2. Thorncort and Tansella (2004)
Judul penelitan Component of a Modern Health Services : A
Pragmatic balance of Community and Hospital Care. Kontroversi tentang
pelayanan kesehatan jiwa berbasis rumah sakit dan berbasis komunitas
merupakan latar belakang dari penelitian ini. Dengan cochrane systematic
review pada metode yang dilakukan, penelitian ini menyimpulkan bahwa baik
pelayanan berbasis komunitas maupun rumah sakit sama pentingnya dalam
setiap level sumber daya kesehatan yang melayaninya. Meskipun penelitian
sama-sama dengan design studi kasus, namun metodologi yang digunakan
berbeda. Penelitian ini melihat kemanfaatan pelayanan kesehatan jiwa dari 2
perspektif, rumah sakit dan komunitas sedang penelitian yang dilakukan
melihat program kesehatan dan keberlangsungannnya di komunitas.
Perbedaan yang mencolok dengan penelitian yang dilakukan ada pada
kerangka konsep penelitian
3. Virawati ( 2008 )
Judul penelitian Evaluasi Pelaksanaan Program Desa Siaga di
Kabupaten Bondowoso. Tujuan penelitian adalah evaluasi program dengan
rancangan deskriptif eksploratif dengan mix methode. Lokasi penelitian di
Kabupaten Bondowoso. Hasil penelitian menunjukkan bahwa pelaksanaan
program seluruhnya didukung ketersediaan indikator input seperti fasilitator,
-
9
dana, dan adanya perbedaaan karakteristik desa sehingga pencapaian
indikator proses juga berbeda. Kesimpulan dari penelitian ini adalah program
desa siaga sudah dilaksanakan tapi belum optimal
Persamaan penelitian tentang evaluasi program desa siaga, tetapi
perbedaannya adalah pada penelitian yang akan dilakukan merupakan
evaluasi program desa siaga sehat jiwa dengan perbedaan pada metodologi
penelitian, subjek, lokasi penelitan.
4. Islami ( 2008 )
Judul penelitian Evaluasi Pelaksanaan Program Kesehatan Jiwa
Masyarakat Oleh Puskesmas Di Kabupaten Aceh Besar. Merupakan
penelitian kualitatif dengan hasil penelitian menunjukkan bahwa belum
semua puskesmas menerapkan standar pelayanan kesehatan jiwa, belum
semua tenaga kesehatan mendapatkan pelatihan dasar penanganan psikiatrik,
keterbatasan obat-obatan, dan keterbatasan kader kesehatan jiwa.

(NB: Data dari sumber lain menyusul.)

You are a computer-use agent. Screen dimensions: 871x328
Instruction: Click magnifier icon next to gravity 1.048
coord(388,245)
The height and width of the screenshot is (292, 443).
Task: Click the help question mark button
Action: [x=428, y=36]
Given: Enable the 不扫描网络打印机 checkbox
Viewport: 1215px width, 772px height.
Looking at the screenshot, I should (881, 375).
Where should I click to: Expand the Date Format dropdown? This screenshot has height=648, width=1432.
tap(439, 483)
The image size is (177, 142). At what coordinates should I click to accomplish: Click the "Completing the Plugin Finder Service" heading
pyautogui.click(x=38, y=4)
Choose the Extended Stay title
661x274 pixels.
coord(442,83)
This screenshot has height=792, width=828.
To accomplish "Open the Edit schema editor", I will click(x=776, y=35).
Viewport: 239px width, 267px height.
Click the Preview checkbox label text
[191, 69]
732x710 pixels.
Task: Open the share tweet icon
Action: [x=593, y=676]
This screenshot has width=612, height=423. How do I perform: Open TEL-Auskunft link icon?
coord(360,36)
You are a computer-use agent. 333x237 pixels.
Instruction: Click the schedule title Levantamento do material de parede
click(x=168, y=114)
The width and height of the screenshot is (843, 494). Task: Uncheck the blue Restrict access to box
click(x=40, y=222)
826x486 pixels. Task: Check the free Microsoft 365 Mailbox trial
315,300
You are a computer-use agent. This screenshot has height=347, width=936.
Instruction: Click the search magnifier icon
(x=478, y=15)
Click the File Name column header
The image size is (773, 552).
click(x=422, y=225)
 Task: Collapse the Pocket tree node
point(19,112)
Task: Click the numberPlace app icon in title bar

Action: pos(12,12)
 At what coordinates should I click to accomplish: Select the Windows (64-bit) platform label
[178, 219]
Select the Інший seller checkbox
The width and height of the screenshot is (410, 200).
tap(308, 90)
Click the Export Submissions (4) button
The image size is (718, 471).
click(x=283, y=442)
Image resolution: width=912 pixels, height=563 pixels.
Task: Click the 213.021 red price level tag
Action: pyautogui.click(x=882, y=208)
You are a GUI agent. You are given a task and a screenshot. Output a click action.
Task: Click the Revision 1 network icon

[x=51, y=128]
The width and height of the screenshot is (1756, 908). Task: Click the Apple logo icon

Persamaam penelitian ini tentang evaluasi program kesehatan jiwa,
merupakan penelitan kualitatif dengan rancangan studi kasus. Perbedaan
penelitian ada pada kekhususan program, subjek, dan lokasi penelitian.
5. Sutra ( 2011 )
Melakukan penelitian tentang Pemberdayaan Masyarakat Pada Model
Operasional Desa Siaga DHS-2 di Kota Mataram. Penelitian ini merupakan
penelitian kualitatif dengan hasil model operasional desa siaga sudah
mengimplementasikan pemberdayaan masyarakat tetapi masih tergolong
inisiasi, kegagalan pemberdayaan masyarakat terjadi karena lemah pada
penyiapan masyarakat, peningkatan kapasitas masyarakat dan kepemimpinan
organisasi masyarakat. Persamaan penelitian ada pada jenis penelitian sedang
perbedaannya adalah area penelitian, subjek, dan lokasi penelitian.